Данило покачал головой.
— И что они?
— Сказали: «Если уж такая жена просит, то отпустим мужа. На два часа». Как ты?
— Еще два часа счастья…
— Когда же больше станет его?
— Еще придет наше доброе время.
— Тогда — «к житечку, чтобы нам было життячко», — сказала, как заклинание.
— Тогда к житечку, — взглянул на нивы, что бежали да бежали к самому небосклону, просеивая солнце и тени.
И в это время чья-то рука нагло, тяжело опустилась ему на плечо. Данило обернулся. Против него, налившись злорадством, широко расставив ноги, стоял усмехающийся Степочка Магазанник, за его спиной ветерок шевелил сатиновый горб сорочки.
— Кого я только вижу и кого лицезрею?! Вот не думал, не гадал, и вообче!..
— Чего тебе, Степочка? — Данило хотел движением плеча сбросить руку, но она уже клещом впилась в него.
С лица Степочки слетела усмешка, и оно стало леденеть, а в окостеневших глазах появились злые искорки.
— Спрашиваешь, чего мне надо? — и процедил по складам: — Справоч-ку! Когда-то, припомни, как ты издевался надо мною: я прямо изгибался, вымаливая справочку. А теперь хоть из печенок вынь и покажи мне свою!
— Какую тебе справочку?! — бледнея, крикнула Мирослава.
Степочка одной желчью полоснул ее:
— А чего это вы, товарищ агроном, будто всполошились и даже перепугались?
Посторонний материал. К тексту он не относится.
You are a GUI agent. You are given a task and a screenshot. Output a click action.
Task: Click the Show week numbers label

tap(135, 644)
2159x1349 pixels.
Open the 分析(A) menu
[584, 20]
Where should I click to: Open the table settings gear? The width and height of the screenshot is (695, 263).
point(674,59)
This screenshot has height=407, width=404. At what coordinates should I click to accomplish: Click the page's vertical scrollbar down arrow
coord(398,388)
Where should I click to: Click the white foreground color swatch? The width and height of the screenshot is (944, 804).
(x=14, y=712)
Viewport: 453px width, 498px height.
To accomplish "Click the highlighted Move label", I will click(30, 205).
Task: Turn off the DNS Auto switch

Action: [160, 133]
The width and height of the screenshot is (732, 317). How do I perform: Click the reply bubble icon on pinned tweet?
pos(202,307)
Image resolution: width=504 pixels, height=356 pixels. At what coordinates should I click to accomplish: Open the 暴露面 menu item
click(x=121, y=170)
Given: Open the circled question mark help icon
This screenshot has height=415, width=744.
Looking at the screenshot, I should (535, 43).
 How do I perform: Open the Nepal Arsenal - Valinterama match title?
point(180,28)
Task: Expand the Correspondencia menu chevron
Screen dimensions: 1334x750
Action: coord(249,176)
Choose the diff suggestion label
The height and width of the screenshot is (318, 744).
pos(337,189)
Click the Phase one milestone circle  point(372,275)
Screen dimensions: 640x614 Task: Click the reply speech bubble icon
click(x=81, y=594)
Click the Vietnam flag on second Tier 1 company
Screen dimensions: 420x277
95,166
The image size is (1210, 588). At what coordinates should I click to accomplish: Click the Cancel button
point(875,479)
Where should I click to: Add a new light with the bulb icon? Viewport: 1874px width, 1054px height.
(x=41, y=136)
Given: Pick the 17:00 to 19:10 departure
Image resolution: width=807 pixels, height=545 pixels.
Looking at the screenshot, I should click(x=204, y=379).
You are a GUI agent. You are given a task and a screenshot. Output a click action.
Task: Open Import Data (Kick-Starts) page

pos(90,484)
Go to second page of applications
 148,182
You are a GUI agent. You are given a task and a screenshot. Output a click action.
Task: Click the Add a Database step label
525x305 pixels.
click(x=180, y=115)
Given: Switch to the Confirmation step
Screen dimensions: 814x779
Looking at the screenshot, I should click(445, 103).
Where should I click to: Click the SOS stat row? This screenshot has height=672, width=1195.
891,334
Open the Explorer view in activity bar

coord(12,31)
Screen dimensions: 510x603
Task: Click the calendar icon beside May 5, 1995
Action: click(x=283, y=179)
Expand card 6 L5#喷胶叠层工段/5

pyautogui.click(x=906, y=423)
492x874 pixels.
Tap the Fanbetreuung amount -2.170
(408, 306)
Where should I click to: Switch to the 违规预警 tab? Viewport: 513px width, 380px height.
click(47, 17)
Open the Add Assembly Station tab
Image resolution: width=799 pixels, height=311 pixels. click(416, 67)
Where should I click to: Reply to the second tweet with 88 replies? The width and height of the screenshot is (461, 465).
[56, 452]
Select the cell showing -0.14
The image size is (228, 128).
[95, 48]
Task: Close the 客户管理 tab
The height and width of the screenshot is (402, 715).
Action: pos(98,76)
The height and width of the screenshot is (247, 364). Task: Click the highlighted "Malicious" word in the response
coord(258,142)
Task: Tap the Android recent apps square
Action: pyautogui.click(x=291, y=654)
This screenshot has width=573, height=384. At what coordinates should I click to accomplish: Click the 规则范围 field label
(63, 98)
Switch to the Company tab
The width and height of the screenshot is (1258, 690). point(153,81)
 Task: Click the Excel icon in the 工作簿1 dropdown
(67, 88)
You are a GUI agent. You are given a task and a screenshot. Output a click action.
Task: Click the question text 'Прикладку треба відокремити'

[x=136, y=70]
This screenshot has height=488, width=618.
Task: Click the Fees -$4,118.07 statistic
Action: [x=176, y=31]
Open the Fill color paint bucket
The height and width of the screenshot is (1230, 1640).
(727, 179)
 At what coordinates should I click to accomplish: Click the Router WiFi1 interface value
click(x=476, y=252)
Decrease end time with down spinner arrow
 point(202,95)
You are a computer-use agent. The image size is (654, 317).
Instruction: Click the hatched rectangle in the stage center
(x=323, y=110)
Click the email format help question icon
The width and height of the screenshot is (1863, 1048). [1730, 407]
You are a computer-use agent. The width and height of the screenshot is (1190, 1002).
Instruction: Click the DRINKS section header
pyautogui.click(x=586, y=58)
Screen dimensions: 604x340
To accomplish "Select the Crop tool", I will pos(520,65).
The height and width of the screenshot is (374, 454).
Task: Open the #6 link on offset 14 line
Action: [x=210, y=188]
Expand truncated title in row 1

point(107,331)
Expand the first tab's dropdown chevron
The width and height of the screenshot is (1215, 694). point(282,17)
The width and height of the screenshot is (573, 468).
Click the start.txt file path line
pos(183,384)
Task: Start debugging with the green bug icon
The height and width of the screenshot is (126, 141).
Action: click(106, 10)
Видать, не все в порядке в вашей любви? Пусть мне ваш добродетель у самого военкома документально подтвердит, что он идет в армию при всех исправных бумагах. Как вы на это и вообче?
Данило разъяренно сбросил с плеча Степочкину руку.
— Я сейчас дам такую справочку, что и солнце потемнеет для тебя!